Apparently so, according to a release from the Sustainable Agriculture Coalition, whose Washington representative, Fred Hoefner, says, "Our analysis shows overwhelming support for the CSP and remarkably unified positions on its implementation."
Of the 700-plus responses to USDA's call for comment, only six responses were negative.
When he signed the farm bill, President Bush termed the conservation provisions and funding "one of the best things" in the legislation. Good things apparently take time, though. The Feb. 7 deadline for completion of the rulemaking came and went and USDA was still in the comment process, which ended April 3. The agency is now fine-tuning the program, to then be followed by yet another comment period. Thus, it's likely to be the end of summer, officials say, for implementation to begin.
"The administration should redouble its efforts, issue the long-overdue rule, and get these comprehensive conservation incentives into farmers' hands this year," Hoefner said. "Delay in implementing this program serves no one — not the stewardship-minded farmers and ranchers who have been waiting for it, nor the general public, which deserves a smarter approach to ranch and farmland conservation."
Earlier this year, to offset the cost of emergency disaster payments, congressional leaders lopped $3.1 billion from the original CSP allocation, capping the program at $3.77 billion.

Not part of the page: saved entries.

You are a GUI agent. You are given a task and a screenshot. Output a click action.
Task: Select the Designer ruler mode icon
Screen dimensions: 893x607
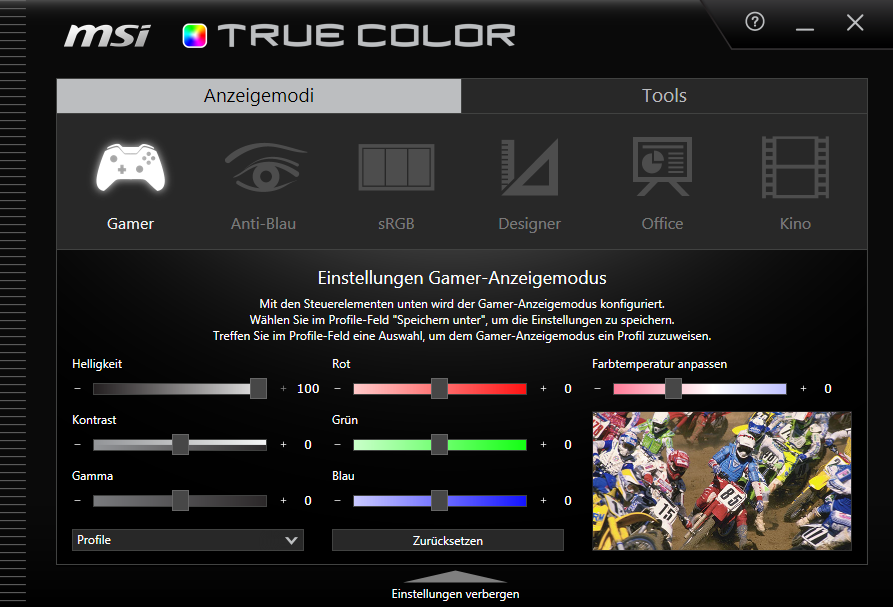coord(529,168)
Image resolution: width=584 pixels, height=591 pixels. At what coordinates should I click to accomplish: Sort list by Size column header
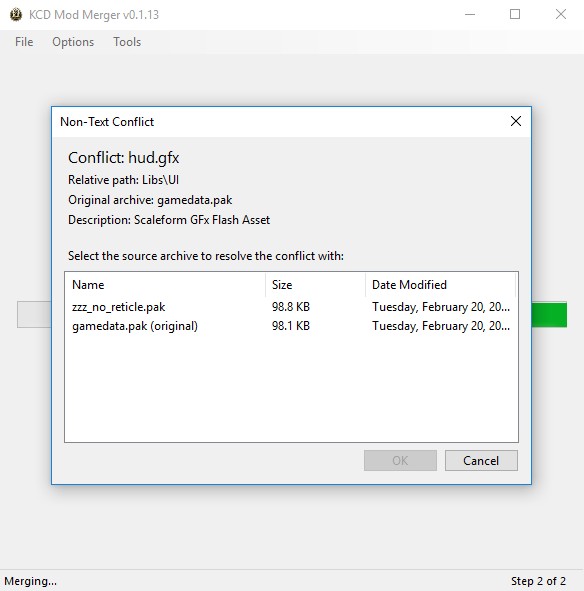click(x=315, y=285)
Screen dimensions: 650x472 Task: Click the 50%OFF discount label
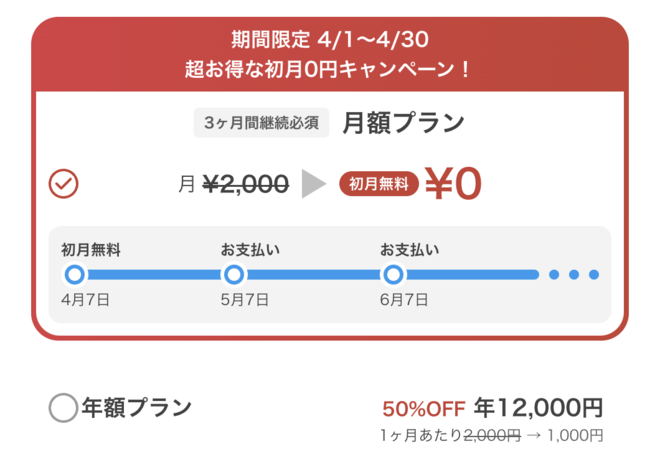[x=424, y=409]

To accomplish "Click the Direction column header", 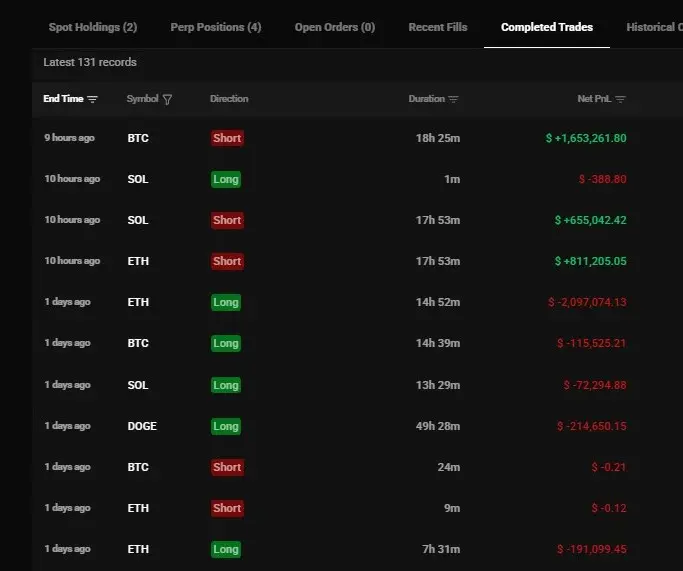I will (229, 99).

Several senators, including Mississippi's Thad Cochran and Majority Leader Bill Frist and Minority Leader Tom Daschle have said they are committed to getting the cap removed and restoring full CSP funding in an appropriations bill later this year.
Given the nation's budget crunch, it may be tough sledding.
In the meantime, 0.007399999999999999 percent of the nation's farmers have told the USDA how they feel about the program.